Start of Text excerpt
Big reach, small return
Most people remember the meme, not the message. A clever post might rack up impressions, but impressions alone don’t build credibility, and they don’t necessarily drive action either. Here, Richard Stone, founder of technical PR agency Stone Junction, asks whether viral success is worth pursuing for science, technology and engineering brands, and what gets left behind when strategy chases shareability.
In technical industries, the gap between what goes viral and what delivers value can be wide and it’s tempting to aim for visibility. Viral content feels like proof that your message is working; people are paying attention, the numbers are rising and your reach appears to stretch far beyond your usual circles.
For many businesses, particularly those trying to break into a crowded market, that kind of exposure seems like a shortcut to relevance. But in sectors built on complexity and credibility, visibility without depth often means very little.
End of Text excerpt
Start of Data records
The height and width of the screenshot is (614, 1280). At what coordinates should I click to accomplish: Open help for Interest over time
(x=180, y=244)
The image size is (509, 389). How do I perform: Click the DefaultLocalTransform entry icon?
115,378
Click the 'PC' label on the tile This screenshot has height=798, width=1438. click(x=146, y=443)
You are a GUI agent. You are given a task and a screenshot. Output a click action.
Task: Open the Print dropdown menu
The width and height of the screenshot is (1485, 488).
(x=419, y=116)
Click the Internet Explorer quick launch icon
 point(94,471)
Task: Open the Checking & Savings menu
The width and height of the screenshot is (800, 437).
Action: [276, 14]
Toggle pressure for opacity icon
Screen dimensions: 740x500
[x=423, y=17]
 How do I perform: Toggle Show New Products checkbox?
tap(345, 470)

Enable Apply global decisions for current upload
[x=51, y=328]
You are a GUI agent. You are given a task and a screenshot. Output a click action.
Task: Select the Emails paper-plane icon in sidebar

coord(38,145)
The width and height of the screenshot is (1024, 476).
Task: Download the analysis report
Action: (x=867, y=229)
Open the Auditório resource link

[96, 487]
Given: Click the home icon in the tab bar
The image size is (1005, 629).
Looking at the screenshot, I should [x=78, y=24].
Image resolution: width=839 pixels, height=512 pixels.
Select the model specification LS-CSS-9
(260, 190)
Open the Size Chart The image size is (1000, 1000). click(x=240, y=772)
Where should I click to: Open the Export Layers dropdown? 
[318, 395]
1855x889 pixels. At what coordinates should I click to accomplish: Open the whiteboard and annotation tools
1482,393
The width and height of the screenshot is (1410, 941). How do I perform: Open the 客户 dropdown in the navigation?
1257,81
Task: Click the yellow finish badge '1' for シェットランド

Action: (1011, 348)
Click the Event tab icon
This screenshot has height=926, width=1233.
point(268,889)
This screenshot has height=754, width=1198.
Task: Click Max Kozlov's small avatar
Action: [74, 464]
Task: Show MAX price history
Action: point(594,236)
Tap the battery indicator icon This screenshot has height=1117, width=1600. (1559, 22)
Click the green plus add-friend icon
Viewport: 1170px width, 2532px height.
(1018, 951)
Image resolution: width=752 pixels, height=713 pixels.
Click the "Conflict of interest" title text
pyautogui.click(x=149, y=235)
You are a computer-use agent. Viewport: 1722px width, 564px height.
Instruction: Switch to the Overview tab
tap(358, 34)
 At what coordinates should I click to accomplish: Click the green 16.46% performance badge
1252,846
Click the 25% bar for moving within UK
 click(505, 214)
End of Data records
- **Tasks for this exercise**
**a.** Decide whether each statement agrees with the article on viral content in technical industries. For each, answer yes or no and quote the deciding words from the article. (i) Impressions on their own are enough to build credibility. (ii) Viral content can feel like evidence that a message is working. (iii) In sectors built on complexity and credibility, visibility without depth often means very little.
**b.** Pick up the article on viral content in technical industries after its final sentence and write the next part.

- **Answers for the tasks**
**a.**
(i) No: "impressions alone don’t build credibility"
(ii) Yes: "Viral content feels like proof that your message is working"
(iii) Yes: "in sectors built on complexity and credibility, visibility without depth often means very little"

**b.**
Engineering, science and technology companies aren’t immune to the pressure. They see their competitors testing lighter tones and faster formats, often leaning into trends that feel far removed from traditional technical messaging. They watch lighter content outperform their carefully constructed explainers and then start to question their own tone.
Engineering isn’t entertainment in the traditional sense, and research doesn’t move at reaction speed. These businesses exist to solve real problems, not simply to generate headlines. Their content can still be engaging and lively, but that engagement has to be earned through relevance and depth, not manufactured for effect.
The risk lies in prioritising attention over meaning. Content designed only to be shared often leaves no lasting impression; it’s built to provoke a click, not build trust. For companies where purchase cycles are long and technical understanding sits at the core of most decisions, that trade-off can be costly. Visibility might feel like progress, but without relevance, it’s actually a distraction.
Ann Handley, chief content officer at MarketingProfs, explains:
When we create something, we think, ‘Will our customers thank us for this?’ I think it’s important for all of us to be thinking about whatever marketing we’re creating; is it really useful to our customers? Will they thank us for it?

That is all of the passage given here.